§ WORK ORDER:
Only the lines from the one containing "Where should I" to the end of the data should be copied, exactly and without pictures.

AVAILABLE DATA START

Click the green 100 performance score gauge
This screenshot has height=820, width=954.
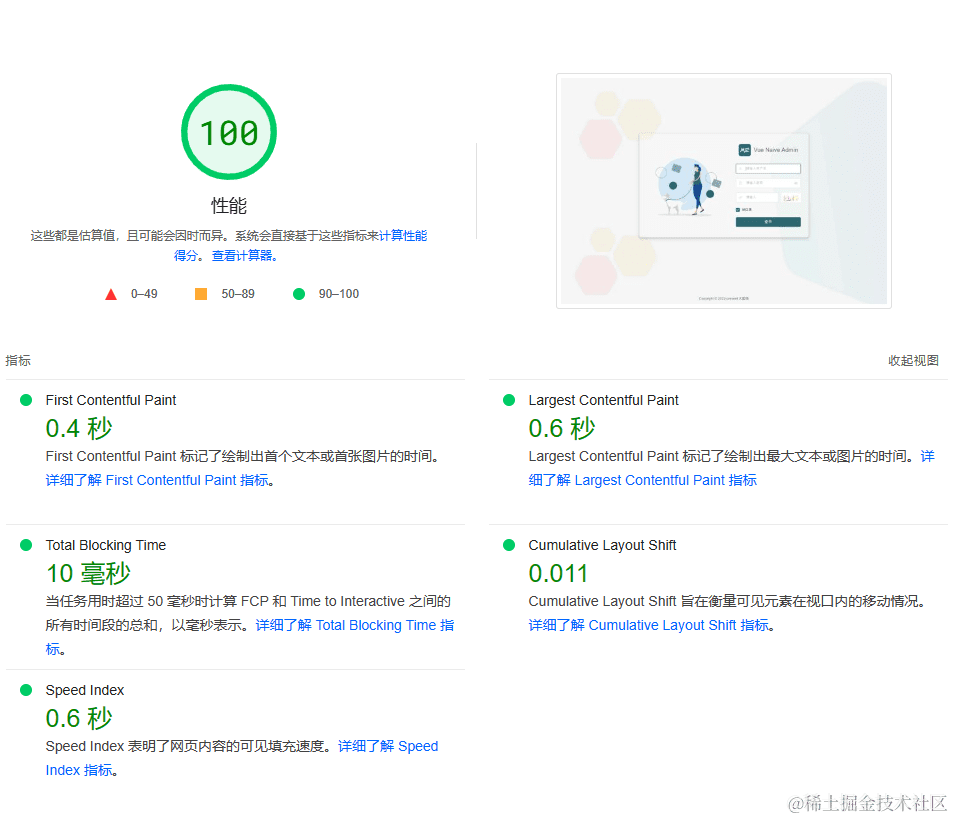[228, 133]
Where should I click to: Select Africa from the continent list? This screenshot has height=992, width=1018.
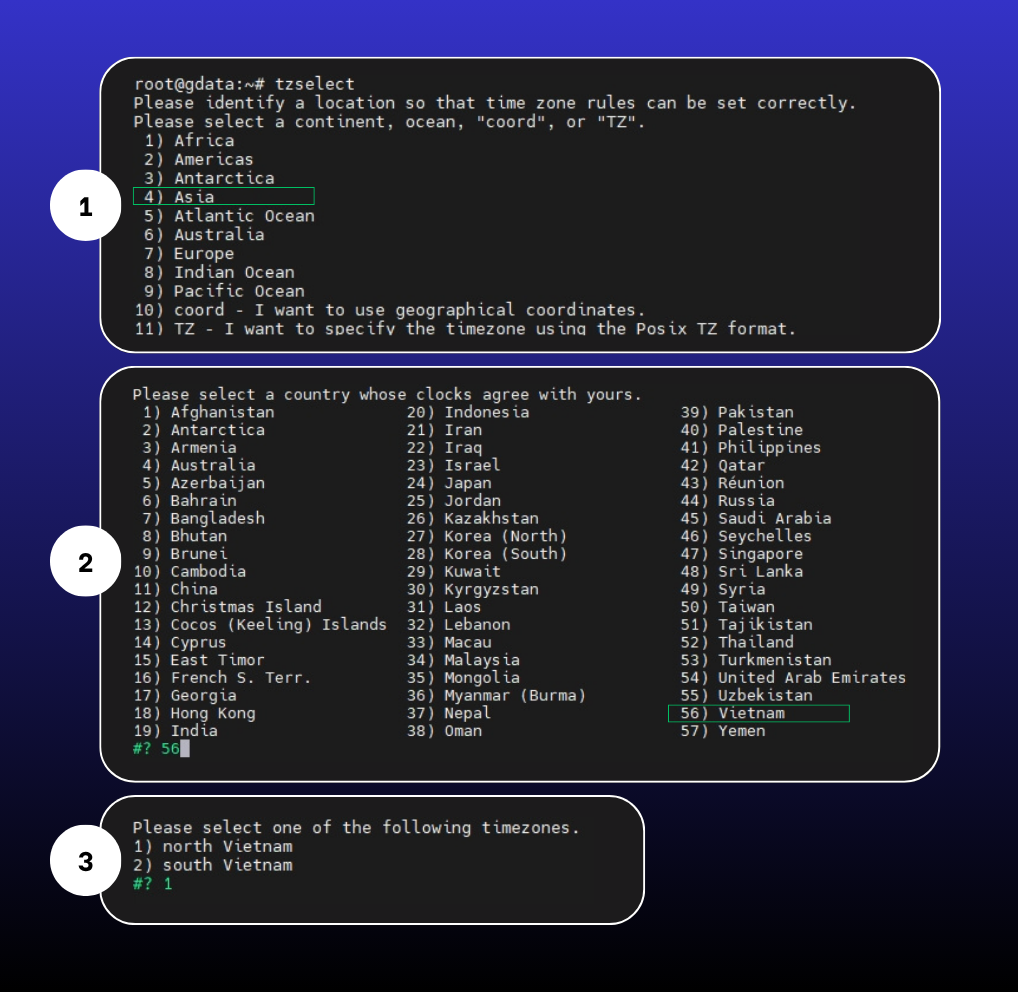click(195, 140)
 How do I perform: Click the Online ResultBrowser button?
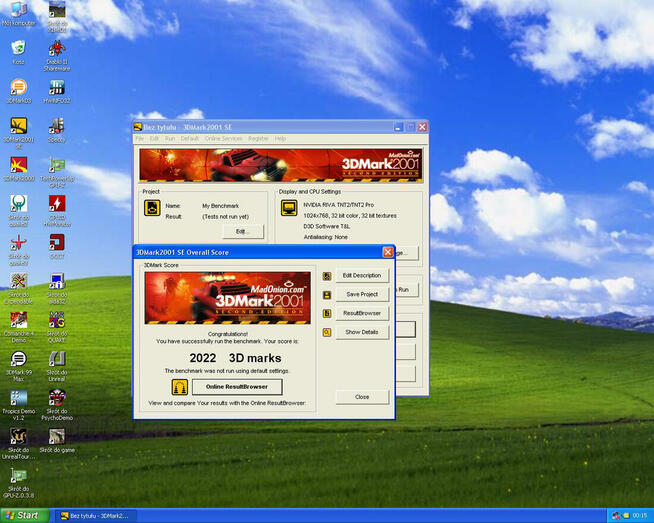[237, 387]
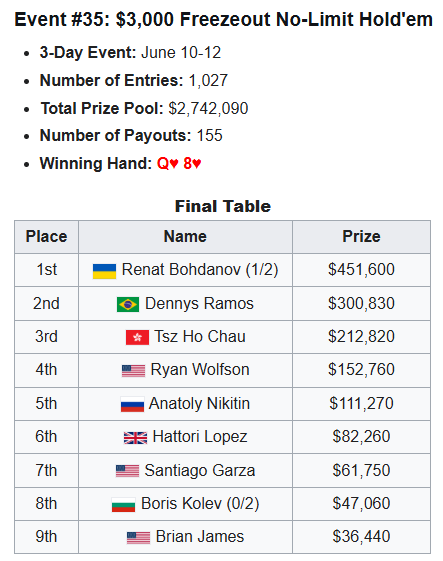Viewport: 443px width, 561px height.
Task: Click the Brazil flag beside Dennys Ramos
Action: pyautogui.click(x=128, y=305)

AVAILABLE DATA END

§ COMPLETED EXERCISE:
Where should I click to: Select Africa from the continent list? This screenshot has height=992, width=1018.
click(195, 140)
 How do I perform: Click the Online ResultBrowser button?
[237, 387]
Viewport: 443px width, 561px height.
Task: Click the Brazil flag beside Dennys Ramos
Action: pyautogui.click(x=128, y=305)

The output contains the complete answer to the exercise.